Stated goal: Please rewrite the data below as a numbered list, skipping any blank lines and leaving out the pictures.

===== Excerpted records =====

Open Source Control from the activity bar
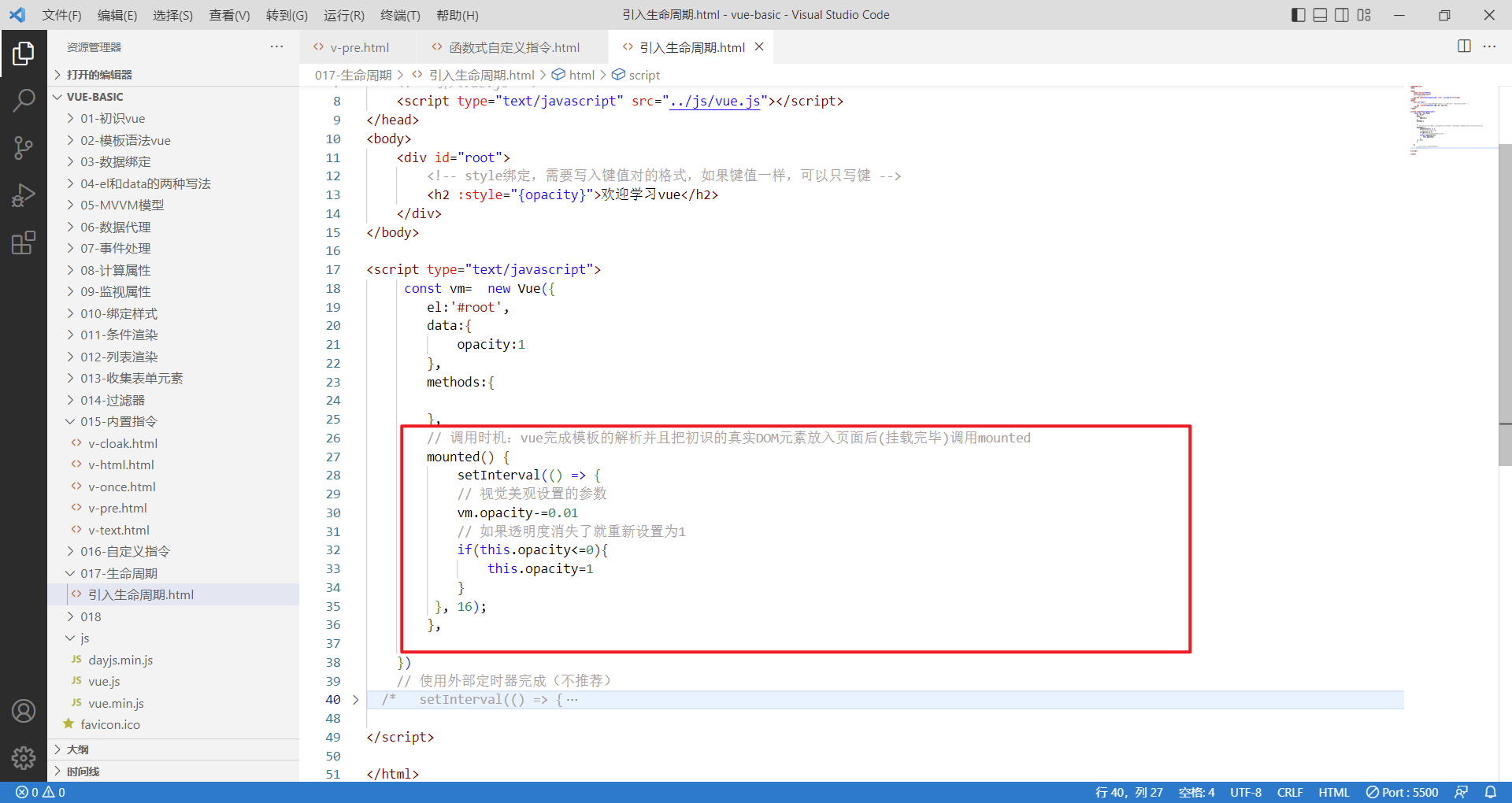The height and width of the screenshot is (803, 1512). (x=24, y=147)
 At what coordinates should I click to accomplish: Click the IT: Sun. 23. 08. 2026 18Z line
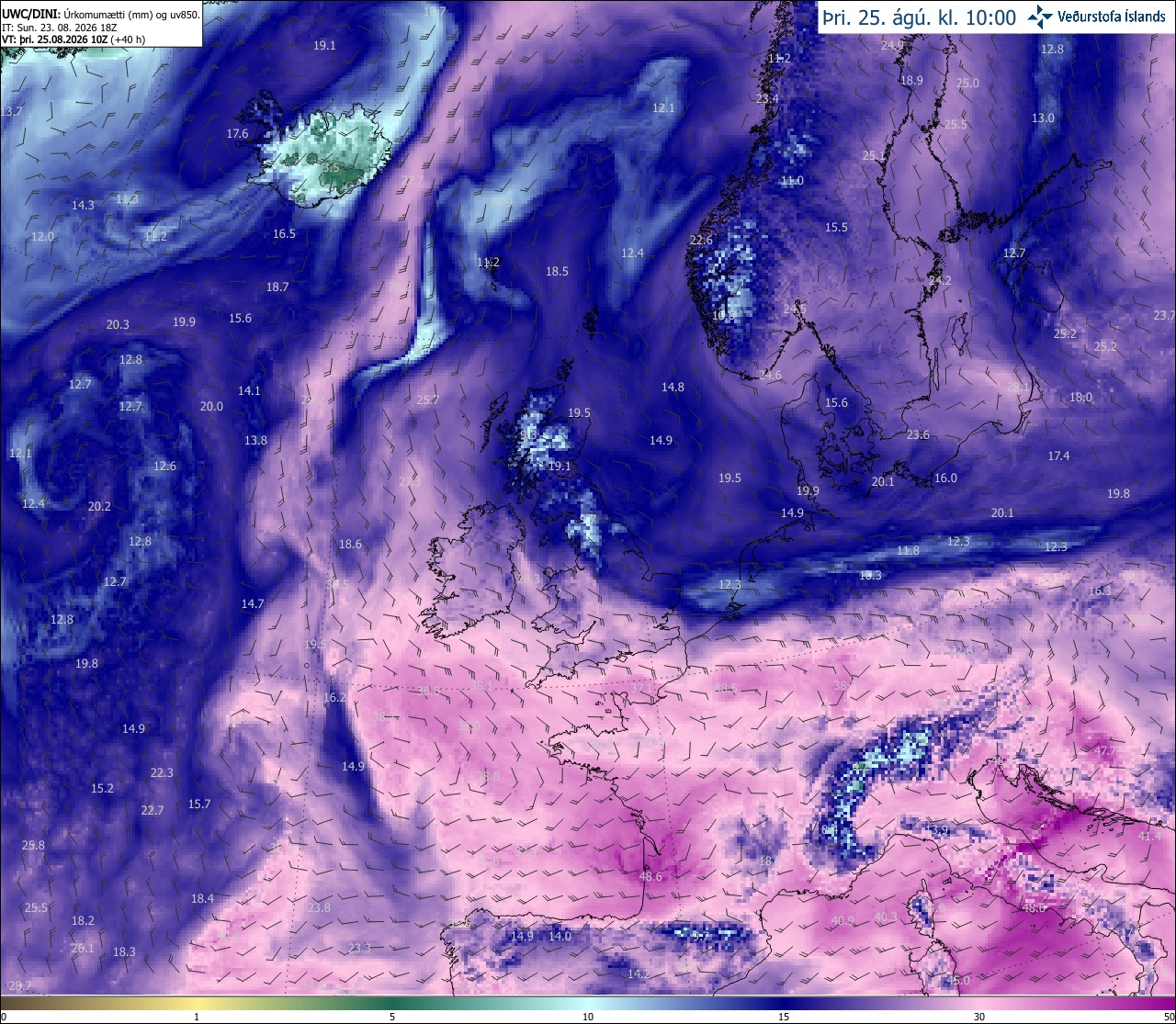coord(60,28)
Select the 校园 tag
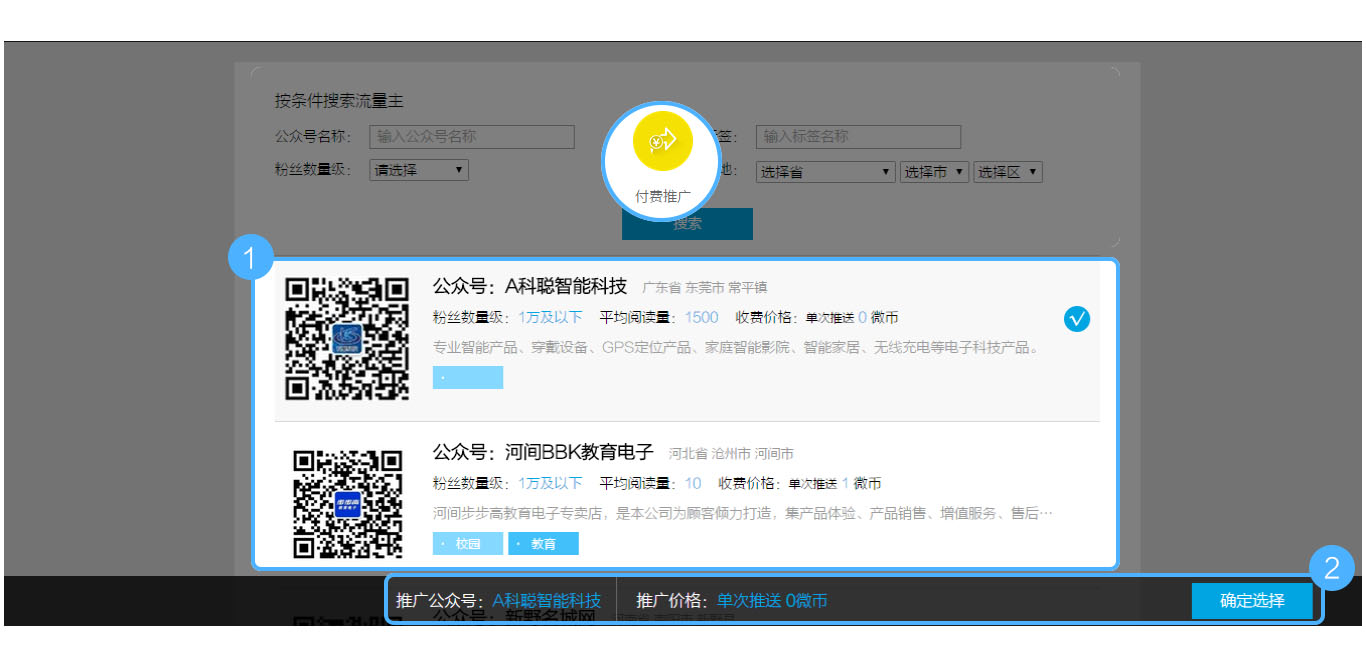Image resolution: width=1366 pixels, height=667 pixels. point(468,544)
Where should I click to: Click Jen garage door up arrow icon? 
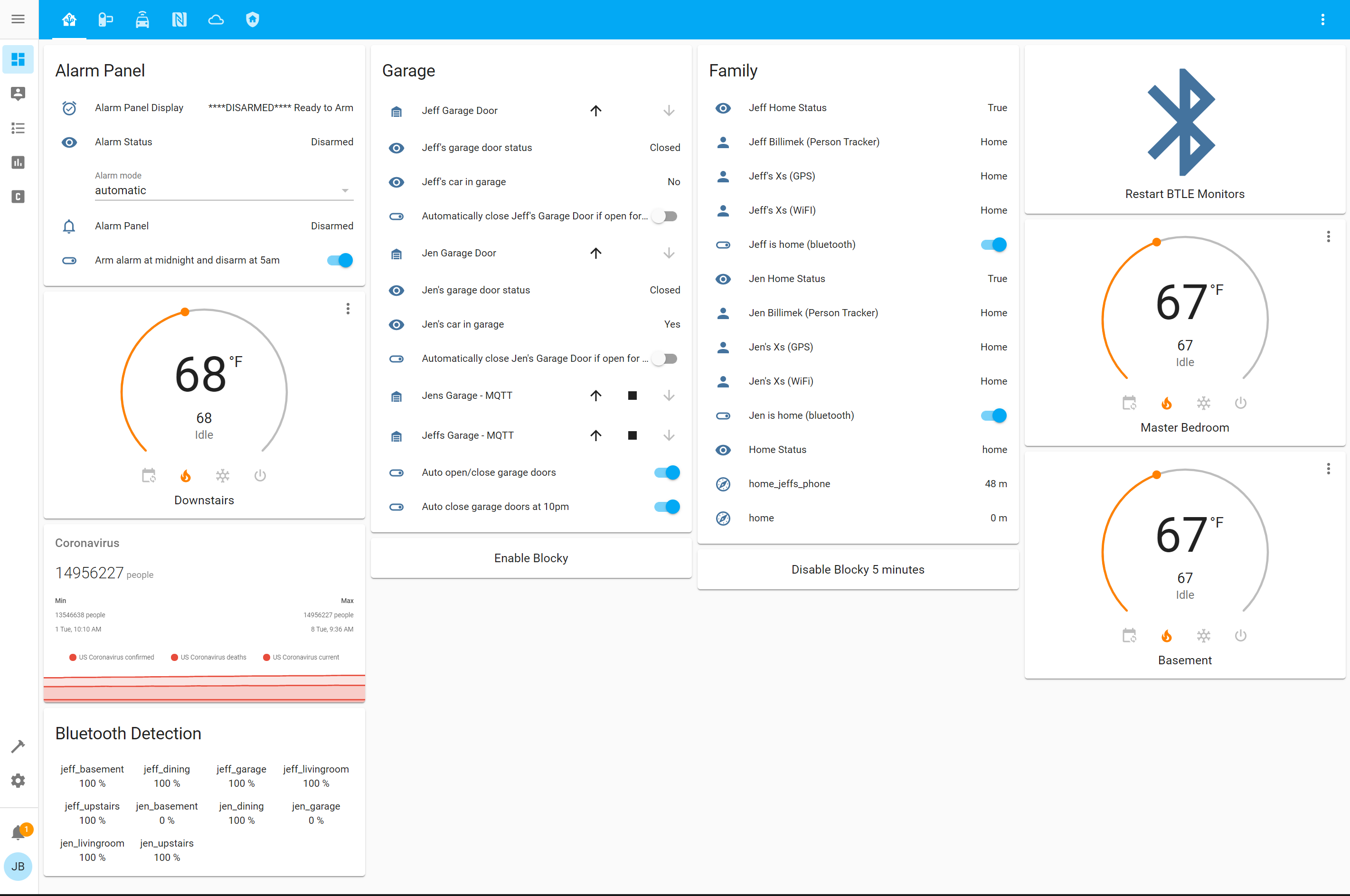(596, 252)
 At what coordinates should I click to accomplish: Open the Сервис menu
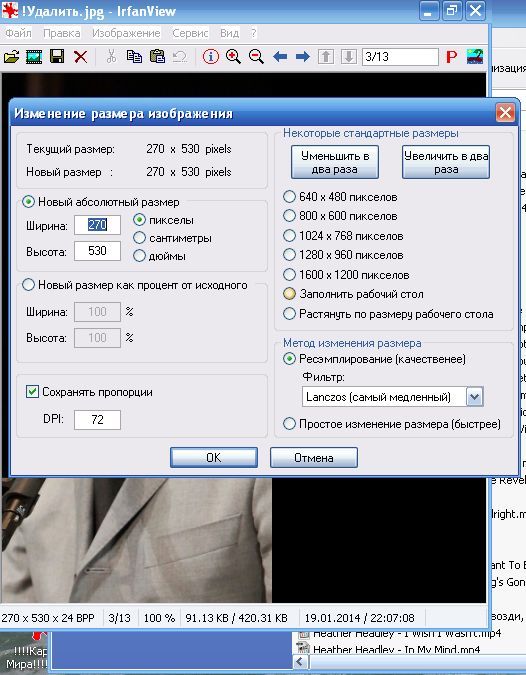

=====

Result:
1. Open Source Control from the activity bar
2. The height and width of the screenshot is (803, 1512). (x=24, y=147)
3.  At what coordinates should I click to accomplish: Click the IT: Sun. 23. 08. 2026 18Z line
4. coord(60,28)
5. Select the 校园 tag
6. Image resolution: width=1366 pixels, height=667 pixels. point(468,544)
7. Where should I click to: Click Jen garage door up arrow icon? 
8. (596, 252)
9.  At what coordinates should I click to accomplish: Open the Сервис menu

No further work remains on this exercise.